• **Task description**: Give back the entire listing that follows, exactly.

• **Extracted entries**:
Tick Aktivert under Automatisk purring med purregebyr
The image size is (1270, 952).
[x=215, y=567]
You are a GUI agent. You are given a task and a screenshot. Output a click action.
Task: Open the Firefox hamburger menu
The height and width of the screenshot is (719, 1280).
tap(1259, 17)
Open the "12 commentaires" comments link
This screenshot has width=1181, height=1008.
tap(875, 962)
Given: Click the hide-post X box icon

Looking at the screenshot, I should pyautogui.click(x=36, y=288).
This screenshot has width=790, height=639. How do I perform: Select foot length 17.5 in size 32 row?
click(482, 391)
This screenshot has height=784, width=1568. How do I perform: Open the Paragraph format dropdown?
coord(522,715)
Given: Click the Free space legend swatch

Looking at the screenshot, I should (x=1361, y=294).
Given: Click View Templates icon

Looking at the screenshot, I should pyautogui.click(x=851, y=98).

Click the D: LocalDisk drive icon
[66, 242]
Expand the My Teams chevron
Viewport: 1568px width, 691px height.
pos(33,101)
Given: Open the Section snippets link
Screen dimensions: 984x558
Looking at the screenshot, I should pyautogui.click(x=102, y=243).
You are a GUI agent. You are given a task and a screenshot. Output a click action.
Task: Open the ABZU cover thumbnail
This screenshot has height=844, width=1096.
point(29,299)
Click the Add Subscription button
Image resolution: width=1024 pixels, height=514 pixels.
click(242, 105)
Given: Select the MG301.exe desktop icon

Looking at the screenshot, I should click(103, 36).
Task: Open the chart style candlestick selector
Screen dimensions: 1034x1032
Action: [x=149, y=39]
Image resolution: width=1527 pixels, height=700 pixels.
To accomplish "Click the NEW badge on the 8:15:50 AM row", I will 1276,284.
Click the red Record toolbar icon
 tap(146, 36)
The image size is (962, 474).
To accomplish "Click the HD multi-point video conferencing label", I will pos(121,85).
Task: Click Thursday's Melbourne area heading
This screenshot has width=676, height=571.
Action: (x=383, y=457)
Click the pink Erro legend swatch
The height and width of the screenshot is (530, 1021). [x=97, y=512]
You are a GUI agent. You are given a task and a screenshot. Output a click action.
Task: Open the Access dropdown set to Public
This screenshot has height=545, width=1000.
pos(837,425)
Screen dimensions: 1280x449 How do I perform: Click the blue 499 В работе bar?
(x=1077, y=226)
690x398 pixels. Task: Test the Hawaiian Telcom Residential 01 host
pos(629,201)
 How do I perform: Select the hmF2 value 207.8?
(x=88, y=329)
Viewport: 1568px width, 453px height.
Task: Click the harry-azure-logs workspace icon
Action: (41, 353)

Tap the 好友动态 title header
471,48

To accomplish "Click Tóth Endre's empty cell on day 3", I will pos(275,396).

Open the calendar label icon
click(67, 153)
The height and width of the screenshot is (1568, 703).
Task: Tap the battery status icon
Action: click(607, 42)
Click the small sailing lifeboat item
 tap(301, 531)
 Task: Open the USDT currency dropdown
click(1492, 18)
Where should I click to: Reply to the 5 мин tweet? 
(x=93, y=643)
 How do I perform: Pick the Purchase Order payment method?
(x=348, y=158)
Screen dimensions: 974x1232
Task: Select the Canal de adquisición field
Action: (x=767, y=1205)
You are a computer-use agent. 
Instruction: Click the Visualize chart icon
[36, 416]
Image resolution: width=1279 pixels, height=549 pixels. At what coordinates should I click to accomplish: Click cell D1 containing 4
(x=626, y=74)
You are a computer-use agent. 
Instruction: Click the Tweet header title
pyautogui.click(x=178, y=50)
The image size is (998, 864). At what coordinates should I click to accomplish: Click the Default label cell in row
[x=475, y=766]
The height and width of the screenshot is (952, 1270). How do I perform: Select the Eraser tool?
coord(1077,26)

• **Your solution**:
Tick Aktivert under Automatisk purring med purregebyr
The image size is (1270, 952).
[x=215, y=567]
You are a GUI agent. You are given a task and a screenshot. Output a click action.
Task: Open the Firefox hamburger menu
The height and width of the screenshot is (719, 1280).
tap(1259, 17)
Open the "12 commentaires" comments link
This screenshot has width=1181, height=1008.
tap(875, 962)
Given: Click the hide-post X box icon

Looking at the screenshot, I should pyautogui.click(x=36, y=288).
This screenshot has width=790, height=639. How do I perform: Select foot length 17.5 in size 32 row?
click(482, 391)
This screenshot has height=784, width=1568. How do I perform: Open the Paragraph format dropdown?
coord(522,715)
Given: Click the Free space legend swatch

Looking at the screenshot, I should (x=1361, y=294).
Given: Click View Templates icon

Looking at the screenshot, I should pyautogui.click(x=851, y=98).

Click the D: LocalDisk drive icon
[66, 242]
Expand the My Teams chevron
Viewport: 1568px width, 691px height.
pos(33,101)
Given: Open the Section snippets link
Screen dimensions: 984x558
Looking at the screenshot, I should pyautogui.click(x=102, y=243).
You are a GUI agent. You are given a task and a screenshot. Output a click action.
Task: Open the ABZU cover thumbnail
This screenshot has height=844, width=1096.
point(29,299)
Click the Add Subscription button
Image resolution: width=1024 pixels, height=514 pixels.
click(242, 105)
Given: Select the MG301.exe desktop icon

Looking at the screenshot, I should click(103, 36).
Task: Open the chart style candlestick selector
Screen dimensions: 1034x1032
Action: [x=149, y=39]
Image resolution: width=1527 pixels, height=700 pixels.
To accomplish "Click the NEW badge on the 8:15:50 AM row", I will 1276,284.
Click the red Record toolbar icon
 tap(146, 36)
The image size is (962, 474).
To accomplish "Click the HD multi-point video conferencing label", I will pos(121,85).
Task: Click Thursday's Melbourne area heading
This screenshot has width=676, height=571.
Action: (x=383, y=457)
Click the pink Erro legend swatch
The height and width of the screenshot is (530, 1021). [x=97, y=512]
You are a GUI agent. You are given a task and a screenshot. Output a click action.
Task: Open the Access dropdown set to Public
This screenshot has height=545, width=1000.
pos(837,425)
Screen dimensions: 1280x449 How do I perform: Click the blue 499 В работе bar?
(x=1077, y=226)
690x398 pixels. Task: Test the Hawaiian Telcom Residential 01 host
pos(629,201)
 How do I perform: Select the hmF2 value 207.8?
(x=88, y=329)
Viewport: 1568px width, 453px height.
Task: Click the harry-azure-logs workspace icon
Action: (41, 353)

Tap the 好友动态 title header
471,48

To accomplish "Click Tóth Endre's empty cell on day 3", I will pos(275,396).

Open the calendar label icon
click(67, 153)
The height and width of the screenshot is (1568, 703).
Task: Tap the battery status icon
Action: click(607, 42)
Click the small sailing lifeboat item
 tap(301, 531)
 Task: Open the USDT currency dropdown
click(1492, 18)
Where should I click to: Reply to the 5 мин tweet? 
(x=93, y=643)
 How do I perform: Pick the Purchase Order payment method?
(x=348, y=158)
Screen dimensions: 974x1232
Task: Select the Canal de adquisición field
Action: (x=767, y=1205)
You are a computer-use agent. 
Instruction: Click the Visualize chart icon
[36, 416]
Image resolution: width=1279 pixels, height=549 pixels. At what coordinates should I click to accomplish: Click cell D1 containing 4
(x=626, y=74)
You are a computer-use agent. 
Instruction: Click the Tweet header title
pyautogui.click(x=178, y=50)
The image size is (998, 864). At what coordinates should I click to accomplish: Click the Default label cell in row
[x=475, y=766]
The height and width of the screenshot is (952, 1270). How do I perform: Select the Eraser tool?
coord(1077,26)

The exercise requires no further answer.